On Friday, September 8, 2023, millions of Shia Muslims and some people of other faiths from around the world converged on the holy city of Karbala in Iraq to mark the end of the 40-day mourning period for Imam Hussein, the grandson of the Prophet Muhammad and the third Shia Muslim Imam.’
The event, known as Arbaeen, is the world’s largest annual public gathering, surpassing the Hajj pilgrimage to Mecca. According to the records of Al-Abbas holy shrine, the total number of pilgrims visiting Karbala this year reached a record 22.19 million.
Imam Hussein was killed in 680 AD on the plains of Karbala in a battle against the forces of the Caliph Yazid, whose ascendancy to the caliphate was contested. He is revered by Shia Muslims as a symbol of universal freedom, compassion and social justice.
The pilgrims make their journey to Karbala on foot, often covering hundreds of kilometers from cities in Iraq and Iran. Along the route, volunteers set up stations to provide them with food, water and shelter, while local residents open their doors to anyone who needs a place to rest.

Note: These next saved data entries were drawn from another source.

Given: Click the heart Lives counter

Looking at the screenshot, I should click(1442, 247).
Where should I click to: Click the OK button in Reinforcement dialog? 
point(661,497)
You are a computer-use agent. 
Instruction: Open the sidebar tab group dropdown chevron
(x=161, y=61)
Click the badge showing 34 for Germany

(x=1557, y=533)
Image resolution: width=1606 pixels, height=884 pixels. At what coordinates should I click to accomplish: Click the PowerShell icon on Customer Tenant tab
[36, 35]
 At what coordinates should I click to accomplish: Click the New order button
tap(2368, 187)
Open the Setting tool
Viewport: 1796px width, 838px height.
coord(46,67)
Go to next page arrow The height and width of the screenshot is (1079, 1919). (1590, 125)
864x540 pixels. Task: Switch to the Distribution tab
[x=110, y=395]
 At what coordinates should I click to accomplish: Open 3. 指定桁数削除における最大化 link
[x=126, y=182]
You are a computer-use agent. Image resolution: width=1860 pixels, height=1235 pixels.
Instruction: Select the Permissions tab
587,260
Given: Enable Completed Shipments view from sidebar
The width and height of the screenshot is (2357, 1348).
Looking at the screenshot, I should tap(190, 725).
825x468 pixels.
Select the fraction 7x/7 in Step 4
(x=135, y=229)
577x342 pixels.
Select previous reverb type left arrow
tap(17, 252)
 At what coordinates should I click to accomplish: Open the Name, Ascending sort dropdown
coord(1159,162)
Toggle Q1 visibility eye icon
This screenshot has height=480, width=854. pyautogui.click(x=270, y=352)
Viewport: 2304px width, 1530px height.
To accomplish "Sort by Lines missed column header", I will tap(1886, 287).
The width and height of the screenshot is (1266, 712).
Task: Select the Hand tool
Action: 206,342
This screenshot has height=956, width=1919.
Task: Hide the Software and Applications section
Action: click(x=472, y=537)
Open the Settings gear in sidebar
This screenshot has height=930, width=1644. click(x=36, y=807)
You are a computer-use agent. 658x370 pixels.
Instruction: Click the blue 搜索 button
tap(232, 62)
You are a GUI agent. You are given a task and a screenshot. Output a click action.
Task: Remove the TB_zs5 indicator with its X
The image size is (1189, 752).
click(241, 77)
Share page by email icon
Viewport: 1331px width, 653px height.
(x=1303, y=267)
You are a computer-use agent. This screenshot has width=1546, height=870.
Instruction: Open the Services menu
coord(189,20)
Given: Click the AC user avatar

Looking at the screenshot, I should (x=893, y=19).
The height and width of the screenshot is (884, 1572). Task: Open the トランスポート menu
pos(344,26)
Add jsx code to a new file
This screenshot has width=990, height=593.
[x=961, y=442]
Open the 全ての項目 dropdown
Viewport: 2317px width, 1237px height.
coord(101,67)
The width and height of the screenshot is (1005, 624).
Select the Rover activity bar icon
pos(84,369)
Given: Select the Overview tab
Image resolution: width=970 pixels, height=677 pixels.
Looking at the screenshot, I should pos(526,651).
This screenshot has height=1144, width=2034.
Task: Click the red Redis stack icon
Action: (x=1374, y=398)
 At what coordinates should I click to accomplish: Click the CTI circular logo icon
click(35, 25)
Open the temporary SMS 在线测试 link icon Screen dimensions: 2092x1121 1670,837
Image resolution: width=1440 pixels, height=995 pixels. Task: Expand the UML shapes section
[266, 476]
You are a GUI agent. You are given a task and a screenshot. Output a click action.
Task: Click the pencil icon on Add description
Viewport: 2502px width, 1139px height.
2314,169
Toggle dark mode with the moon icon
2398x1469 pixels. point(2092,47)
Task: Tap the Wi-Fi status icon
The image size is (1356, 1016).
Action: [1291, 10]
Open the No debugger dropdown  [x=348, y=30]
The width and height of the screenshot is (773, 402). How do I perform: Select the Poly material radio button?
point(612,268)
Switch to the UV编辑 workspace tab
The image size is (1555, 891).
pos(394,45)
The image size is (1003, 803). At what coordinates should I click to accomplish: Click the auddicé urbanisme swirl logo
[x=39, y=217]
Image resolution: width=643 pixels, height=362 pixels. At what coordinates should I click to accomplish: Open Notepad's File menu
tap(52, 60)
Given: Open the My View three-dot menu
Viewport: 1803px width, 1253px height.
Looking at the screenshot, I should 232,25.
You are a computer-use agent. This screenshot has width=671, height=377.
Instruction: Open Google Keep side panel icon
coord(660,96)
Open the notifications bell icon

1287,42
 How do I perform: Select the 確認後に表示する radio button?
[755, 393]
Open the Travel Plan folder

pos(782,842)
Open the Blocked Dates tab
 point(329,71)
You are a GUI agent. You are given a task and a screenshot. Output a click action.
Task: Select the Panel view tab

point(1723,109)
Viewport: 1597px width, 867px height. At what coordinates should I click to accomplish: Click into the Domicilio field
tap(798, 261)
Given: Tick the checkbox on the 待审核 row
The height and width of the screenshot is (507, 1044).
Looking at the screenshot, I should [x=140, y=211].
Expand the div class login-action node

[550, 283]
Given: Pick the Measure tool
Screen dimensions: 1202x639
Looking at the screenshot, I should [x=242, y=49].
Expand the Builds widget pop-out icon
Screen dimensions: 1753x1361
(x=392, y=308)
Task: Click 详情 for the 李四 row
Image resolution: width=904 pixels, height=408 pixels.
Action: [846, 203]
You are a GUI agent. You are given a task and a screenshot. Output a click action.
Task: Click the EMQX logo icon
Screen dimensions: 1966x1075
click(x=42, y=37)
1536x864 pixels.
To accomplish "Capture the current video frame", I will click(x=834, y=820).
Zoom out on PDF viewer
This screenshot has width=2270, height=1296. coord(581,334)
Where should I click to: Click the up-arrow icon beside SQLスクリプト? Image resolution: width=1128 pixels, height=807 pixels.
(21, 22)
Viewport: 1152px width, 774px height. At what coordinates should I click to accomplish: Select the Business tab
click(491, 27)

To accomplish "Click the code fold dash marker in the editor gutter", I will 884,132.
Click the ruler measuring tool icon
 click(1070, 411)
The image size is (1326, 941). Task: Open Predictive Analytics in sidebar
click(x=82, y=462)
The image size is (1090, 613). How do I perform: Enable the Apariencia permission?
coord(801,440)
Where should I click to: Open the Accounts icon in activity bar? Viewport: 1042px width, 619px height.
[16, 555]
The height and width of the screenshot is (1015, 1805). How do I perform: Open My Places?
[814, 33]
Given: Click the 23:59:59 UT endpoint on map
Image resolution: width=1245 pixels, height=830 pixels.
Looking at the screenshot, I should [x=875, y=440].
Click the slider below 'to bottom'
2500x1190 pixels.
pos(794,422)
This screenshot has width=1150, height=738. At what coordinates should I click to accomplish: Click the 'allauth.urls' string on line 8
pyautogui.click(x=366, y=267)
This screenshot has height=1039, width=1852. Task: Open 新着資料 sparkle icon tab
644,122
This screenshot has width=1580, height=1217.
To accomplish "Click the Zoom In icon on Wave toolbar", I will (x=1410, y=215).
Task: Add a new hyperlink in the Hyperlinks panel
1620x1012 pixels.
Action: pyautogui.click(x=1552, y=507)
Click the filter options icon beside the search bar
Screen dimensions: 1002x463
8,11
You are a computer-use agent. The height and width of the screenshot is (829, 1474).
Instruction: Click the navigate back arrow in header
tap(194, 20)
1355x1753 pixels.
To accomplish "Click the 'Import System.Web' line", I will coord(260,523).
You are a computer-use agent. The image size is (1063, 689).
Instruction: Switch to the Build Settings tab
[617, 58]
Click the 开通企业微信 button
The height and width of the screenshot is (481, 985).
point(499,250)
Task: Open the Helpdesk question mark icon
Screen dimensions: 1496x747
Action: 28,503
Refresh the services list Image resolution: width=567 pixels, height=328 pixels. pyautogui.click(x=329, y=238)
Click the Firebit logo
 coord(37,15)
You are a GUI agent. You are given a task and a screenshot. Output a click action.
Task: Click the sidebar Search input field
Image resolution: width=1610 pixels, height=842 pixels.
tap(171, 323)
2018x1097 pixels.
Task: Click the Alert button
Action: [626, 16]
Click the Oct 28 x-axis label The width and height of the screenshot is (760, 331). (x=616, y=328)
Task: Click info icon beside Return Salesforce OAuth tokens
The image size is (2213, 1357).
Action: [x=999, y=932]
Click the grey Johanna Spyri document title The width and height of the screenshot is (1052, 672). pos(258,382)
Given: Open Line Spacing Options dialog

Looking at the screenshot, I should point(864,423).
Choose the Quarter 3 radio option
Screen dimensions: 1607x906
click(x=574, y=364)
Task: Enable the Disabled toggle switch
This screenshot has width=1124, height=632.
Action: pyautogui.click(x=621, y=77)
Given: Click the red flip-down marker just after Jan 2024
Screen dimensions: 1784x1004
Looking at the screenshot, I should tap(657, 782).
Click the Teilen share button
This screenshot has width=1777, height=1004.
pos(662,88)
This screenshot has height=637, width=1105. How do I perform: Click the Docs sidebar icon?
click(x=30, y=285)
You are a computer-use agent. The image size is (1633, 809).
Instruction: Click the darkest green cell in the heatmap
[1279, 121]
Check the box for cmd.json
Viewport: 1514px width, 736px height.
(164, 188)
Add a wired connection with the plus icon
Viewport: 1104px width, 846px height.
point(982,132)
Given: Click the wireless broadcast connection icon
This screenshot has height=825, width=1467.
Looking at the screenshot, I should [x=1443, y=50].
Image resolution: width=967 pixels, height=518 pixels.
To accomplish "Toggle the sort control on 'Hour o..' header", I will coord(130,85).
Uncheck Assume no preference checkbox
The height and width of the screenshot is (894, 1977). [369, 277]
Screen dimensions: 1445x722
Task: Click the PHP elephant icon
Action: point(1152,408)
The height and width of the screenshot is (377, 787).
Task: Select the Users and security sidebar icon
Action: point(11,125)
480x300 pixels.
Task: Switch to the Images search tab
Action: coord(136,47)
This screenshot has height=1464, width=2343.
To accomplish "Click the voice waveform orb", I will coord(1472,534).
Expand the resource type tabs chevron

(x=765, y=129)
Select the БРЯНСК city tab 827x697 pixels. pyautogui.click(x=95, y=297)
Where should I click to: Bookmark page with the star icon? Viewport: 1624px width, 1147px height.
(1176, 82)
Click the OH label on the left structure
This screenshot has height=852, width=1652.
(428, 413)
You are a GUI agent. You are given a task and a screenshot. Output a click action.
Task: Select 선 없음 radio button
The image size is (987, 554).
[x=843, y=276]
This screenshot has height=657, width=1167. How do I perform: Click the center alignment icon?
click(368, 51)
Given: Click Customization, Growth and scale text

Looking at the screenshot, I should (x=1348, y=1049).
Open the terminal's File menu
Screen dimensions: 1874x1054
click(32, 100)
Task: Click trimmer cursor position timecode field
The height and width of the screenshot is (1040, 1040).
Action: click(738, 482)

Many pilgrims opt to walk 80 km (50 miles) from the nearby city of Najaf, where Imam Ali, Hussein’s father and the first Shia Imam, is buried. Those who come from distant cities, such as Mashhad in Iran, which is 2,600 km (1,600 miles) away by road, choose to drive.
The pilgrimage culminates in a massive gathering at the shrine of Imam Hussein in Karbala, where millions of people pay tribute and perform rituals such as praying, reciting poems and beating their chests in mourning. The atmosphere is both solemn and festive, as pilgrims express their grief for Hussein’s martyrdom and their joy for his legacy.
Arbaeen is also an occasion for social and political activism, as many pilgrims carry banners and flags with slogans denouncing oppression, injustice and tyranny. Some also use the event to voice their support for various causes and movements, such as the Palestinian struggle, the Yemeni war and the anti-government protests in Iraq.
Arbaeen is not only a religious event, but also a cultural and humanitarian one. It showcases the diversity and unity of the Shia community, as well as its generosity and hospitality towards others. It also demonstrates the resilience and courage of the Iraqi people, who have endured decades of war, violence and instability.
Arbaeen is an event that transcends all boundaries and barriers, and invites everyone to join in its message of peace, love and justice.